Since 2004, complying with the new tax rules for deferred compensation under Internal Revenue Code ("Code") § 409A has been a source of ongoing discussion. You likely have received several executive alerts regarding the subject. The final documentary compliance deadline (December 31, 2008) fast approaches, and it appears that there will be no more postponements. As a result, any agreement or plan that provides for deferred compensation (i.e., almost any form of compensation paid in a calendar year later than the year in which it is earned) should be put into writing and comply with Code § 409A by December 31, 2008. Code § 409A and its penalties do not apply to only traditional executive compensation, such as deferred compensation plans and equity compensation/stock option plans; they also apply to employment agreements, severance agreements/plans, change in control agreements/plans, consulting agreements, and non-compete agreements that provide for deferred compensation.

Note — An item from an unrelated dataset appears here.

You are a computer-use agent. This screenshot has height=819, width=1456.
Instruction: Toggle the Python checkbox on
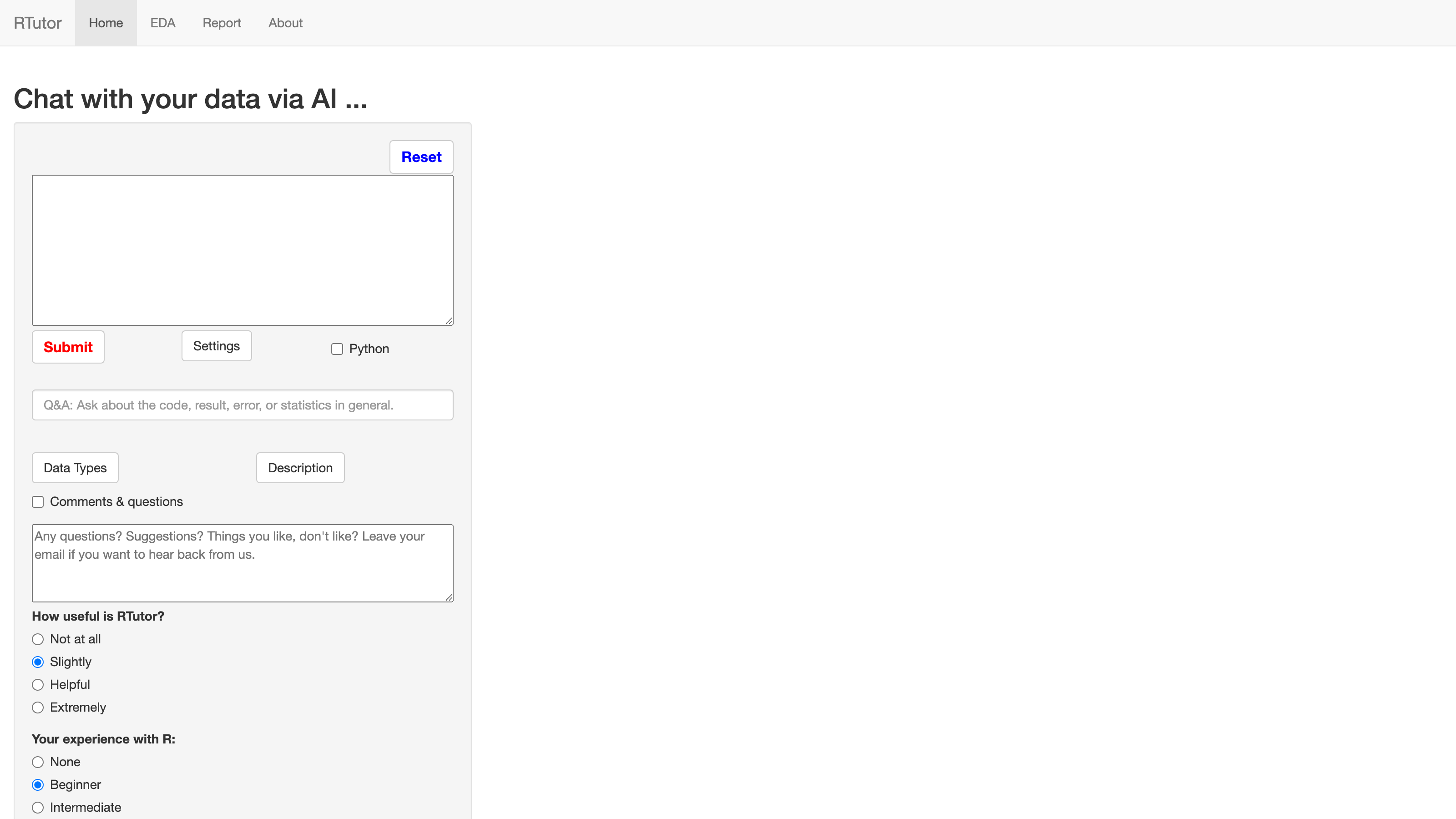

The consequences for Code § 409A compliance failures are significant, and fall upon the executive rather than the employer. Failure to comply with Code § 409A will result in accelerated income taxation with related penalties, including a penalty tax (of at least 20% of the amount of deferred compensation), plus penalties and interest on the underpayment.
Most deferred compensation arrangements may be brought into compliance with Code § 409A without materially changing the economic terms. However, it is important to identify Code § 409A compliance issues so that applicable corporate governance requirements may be satisfied and any necessary contractual consents may be obtained.